- _Instruções da tarefa_: Copie na íntegra o texto sobre mulheres e crise climática, sem alterar nenhum caractere.

- _Texto fornecido_:
◇ ◇ ◇ ◇ ◇ ◇ ◇

Antes do início da guerra na Ucrânia, o mundo transitava por uma dupla emergência. Por um lado, a necessidade de ações urgentes e eficazes para fazer frente à crise climática e ao risco de desastres. Por outro lado, o imperativo de superar a pobreza e a desigualdade que têm se exacerbado desde a crise da Covid-19 em todas as suas expressões. Como sempre nestes casos, as mulheres e as crianças são as mais vulneráveis.
As mulheres são mais vulneráveis ao impacto das crises, já que constituem a maioria da população pobre do mundo, estão a cargo de lares monoparentais e sobrecarregados de cuidados, muitas vezes têm empregos informais, sendo mais dependentes dos recursos naturais que estão sob ameaça da mudança climática.
Na América Latina, a experiência nas diferentes crises que temos enfrentado nos ensinou que é fundamental que as organizações de mulheres e as próprias mulheres estejam no centro da resposta humanitária. Entretanto, isto não acontece na prática, e ainda estamos longe de alcançar a igualdade de gênero e ocupar de forma equiparada os espaços de poder.
Neste contexto, a crise da mudança climática e a igualdade de gênero são problemáticas conectadas que se deve enfrentar de forma coordenada e em conjunto. Em outras palavras, nenhum dos dois será possível por si só. Sem igualdade de gênero não poderemos enfrentar a crise climática. E se não enfrentarmos a crise climática, não haverá igualdade de gênero.
Isto se reflete no fato de que são as mulheres as que correm maior risco de não poder garantir sua segurança alimentar e a de seus dependentes após os desastres. Em muitos casos, frequentemente perdem seus meios de subsistência ou têm que dedicar-se à atenção de seus filhos e filhas, e de pessoas feridas ou doentes em seu núcleo familiar.
As mulheres como motor da mudança
Por isso, é fundamental que cada vez mais meninas e mulheres da América Latina e do mundo se envolvam em ações efetivas em favor do meio ambiente por parte das organizações da sociedade civil e dos mais diversos âmbitos da sociedade.

◇ ◇ ◇ ◇ ◇ ◇ ◇

- _Extrato de dados_:
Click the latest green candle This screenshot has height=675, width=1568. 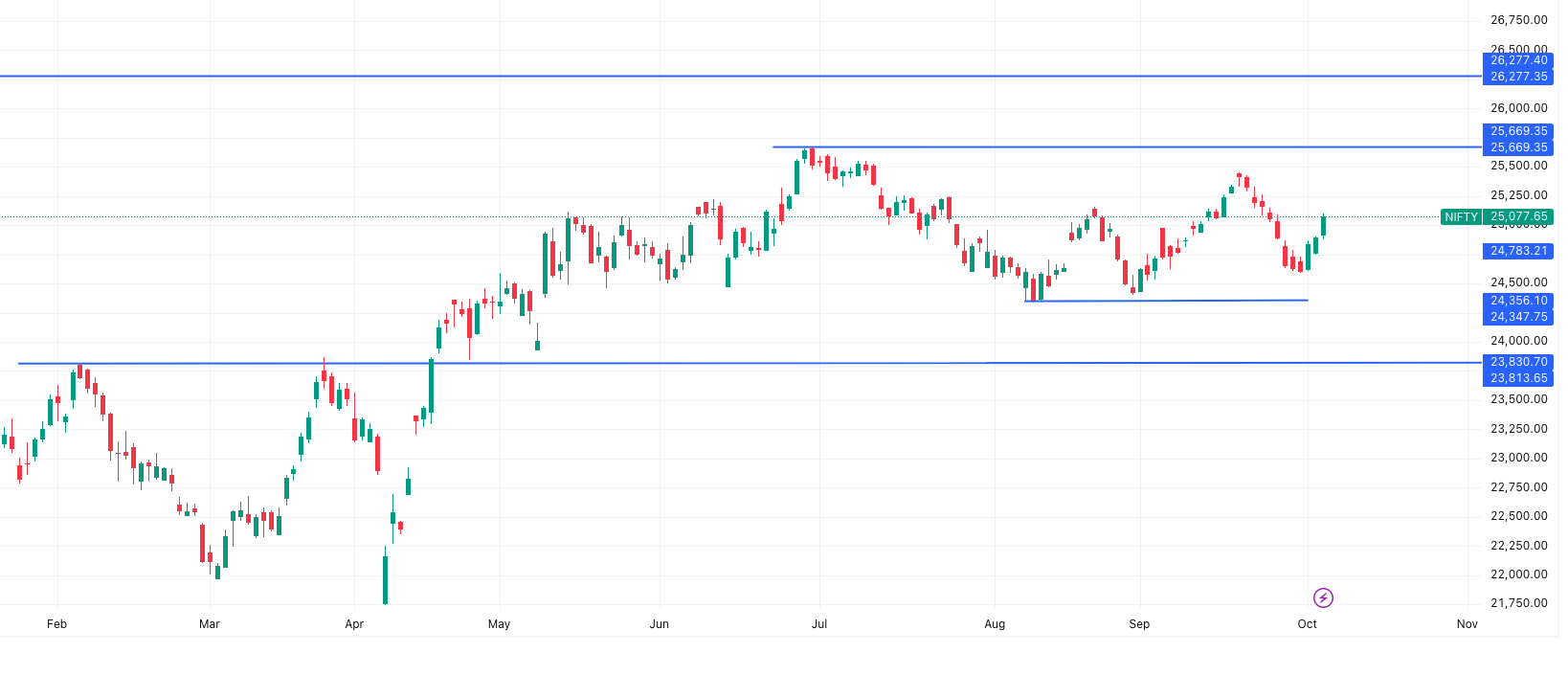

◇ ◇ ◇ ◇ ◇ ◇ ◇

- _Resposta do exercício_:
Antes do início da guerra na Ucrânia, o mundo transitava por uma dupla emergência. Por um lado, a necessidade de ações urgentes e eficazes para fazer frente à crise climática e ao risco de desastres. Por outro lado, o imperativo de superar a pobreza e a desigualdade que têm se exacerbado desde a crise da Covid-19 em todas as suas expressões. Como sempre nestes casos, as mulheres e as crianças são as mais vulneráveis.
As mulheres são mais vulneráveis ao impacto das crises, já que constituem a maioria da população pobre do mundo, estão a cargo de lares monoparentais e sobrecarregados de cuidados, muitas vezes têm empregos informais, sendo mais dependentes dos recursos naturais que estão sob ameaça da mudança climática.
Na América Latina, a experiência nas diferentes crises que temos enfrentado nos ensinou que é fundamental que as organizações de mulheres e as próprias mulheres estejam no centro da resposta humanitária. Entretanto, isto não acontece na prática, e ainda estamos longe de alcançar a igualdade de gênero e ocupar de forma equiparada os espaços de poder.
Neste contexto, a crise da mudança climática e a igualdade de gênero são problemáticas conectadas que se deve enfrentar de forma coordenada e em conjunto. Em outras palavras, nenhum dos dois será possível por si só. Sem igualdade de gênero não poderemos enfrentar a crise climática. E se não enfrentarmos a crise climática, não haverá igualdade de gênero.
Isto se reflete no fato de que são as mulheres as que correm maior risco de não poder garantir sua segurança alimentar e a de seus dependentes após os desastres. Em muitos casos, frequentemente perdem seus meios de subsistência ou têm que dedicar-se à atenção de seus filhos e filhas, e de pessoas feridas ou doentes em seu núcleo familiar.
As mulheres como motor da mudança
Por isso, é fundamental que cada vez mais meninas e mulheres da América Latina e do mundo se envolvam em ações efetivas em favor do meio ambiente por parte das organizações da sociedade civil e dos mais diversos âmbitos da sociedade.